TRID: What it means for you as a Homebuyer
On November 13, 2013, the Consumer Financial Protection Bureau issued a rule regarding changes to current early disclosure and closing documentation used on mortgage loan transactions. Anyone in the real estate or mortgage industry should understand that new regulations called TRID (TILA/RESPA Integrated Disclosures) and how they will have an impact on the timing and notifications required throughout the closing process.
But what does TRID mean for you as a homebuyer? If you have previously bought or sold a home, you’ll see two main changes: forms and closing deadlines.
Forms. The Truth-in-Lending Statement and Good Faith Estimate will be replaced by a new Loan Estimate. The Final Truth-in-Lending Statement and HUD-1 documents will be replaced by the Closing Disclosure.
These forms have been changed to provide the buyer with a clearer picture of the costs involved with mortgage financing, and to give the buyer more time to review and accept these terms. These changes originate from the CFPB (Consumer Financial Protection Bureau) as part of the Dodd-Frank Act. The standard real estate contacts are changing as well to reflect the dates and timing of obtaining a loan.
What is most important is the impact on the time it may take to schedule a closing under these new rules. Buyers must receive and acknowledge their Closing Disclosure at least 3 business days prior to the closing. This will require more coordination and communication between agents, closing attorneys and lenders to ensure this takes place. It is very important to make sure you are working with an informed team of agents, closing attorneys and lenders in order for the process to go as smoothly as possible.
Keep these three primary areas in mind while preparing yourself for the home buying process if you are planning on getting a mortgage:
- The old forms are out.
The homebuyer will be receiving new disclosure forms from lenders explaining the loan estimate and loan closing. The Loan Estimate form combines the Good Faith Estimate (GFE) and the Truth in Lending Disclosure into a shorter form that should be easier to understand and explains the mortgage loan’s key features, costs and risks at the beginning of the mortgage process.

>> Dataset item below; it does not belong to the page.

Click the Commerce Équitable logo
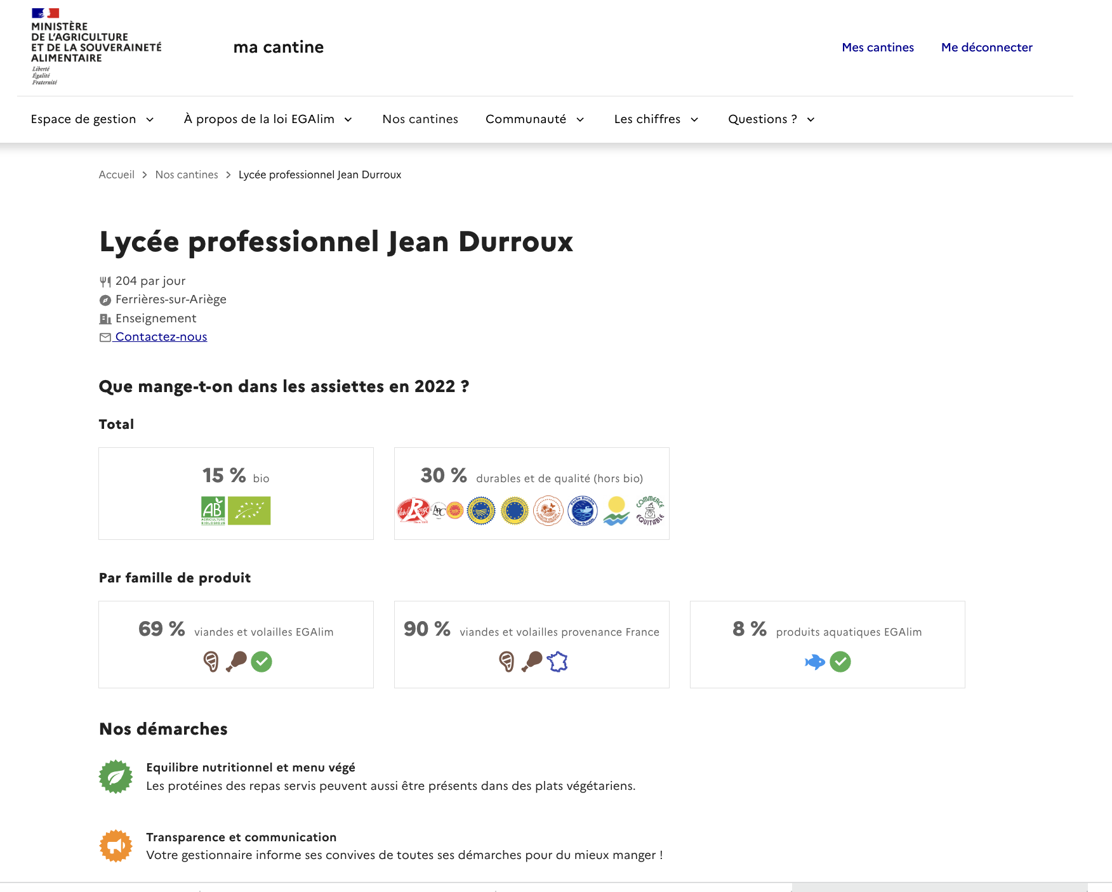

Under TRID, a lender cannot impose any fee, except a reasonable fee for obtaining a consumer’s credit report, on a consumer until the consumer has received the loan estimate and has indicated intent to proceed. This should make it easier for a consumer to shop for and understand interest rates, but it might take lenders longer to preapprove someone because they are going to be extra careful when collecting and reviewing borrower information.
The Closing Disclosure form combines the final Truth-In-Lending statement and the HUD-1 settlement statement into a shorter form that should be easier for the consumer to understand and provides a detailed account of the entire real estate transaction, including terms of the loan, fees and closing costs.
This disclosure might transform the closing table from a nightmare experience with piles of documents to review for the first time into a more manageable, slightly bad dream of reviewing the information ahead of time.
With more information provided by the lender before the closing date, the various roles held by the lender and title company at the closing table might change. Stay tuned.
2. The disclosures must be provided within a specific time frame — or else.
Lenders must provide the Loan Estimate form to consumers within three business days of applying for a loan – which means three business days after the consumer provided the lender with their name, income, Social Security number, property address, property value estimate and mortgage loan amount sought.
The Closing Disclosure form must be provided at least three business days before loan consummation (the time the consumer becomes contractually obligated to the mortgage, which is usually at closing).
Any significant changes to the loan terms (the annual percentage rate (APR) becomes inaccurate, the loan product changes or a prepayment penalty is added) will restart a new three-business-day waiting period. Both the Loan Estimate and Closing Disclosure forms can be delivered in person, by mail or electronic delivery.
3. The closing process will be impacted this in the months to come.
The TRID rules apply only to loan applications received after Oct. 3. Lenders will be extra careful and hesitant after this date, while providing mortgages so as not to be out of compliance with the new rules. This will most likely translate to longer timelines to get a mortgage and will delay closing dates.
This, in turn, will impact the tight timelines around moving into a home while consumers are also coordinating assets, move-in dates, time off of work and so on.
Plan for extra time to close while everyone tests out the new system and becomes familiar with new regulations and how to work together and train staff. If you are a Buyer, look for agents, attorneys and lenders that are using electronic disclosures and e-signatures. This will dramatically shorten the loan process by almost two weeks as compared with those that are relying on the US Mail.
Many common real estate practices that you have experienced in the past will be more difficult or even impossible after October 3. Critical issues like dates per the sale agreement and how changes to the deal will impact timing may cause delays because of the three-day rule and the requirement that lenders now prepare the CD. The need for Title companies and real estate agents to submit information much earlier in the process will definitely add more hurdles to jump over to close a transaction.
In my opinion, CASH transactions, will carry a much higher level of negotiation leverage for the next several months until this process becomes the norm.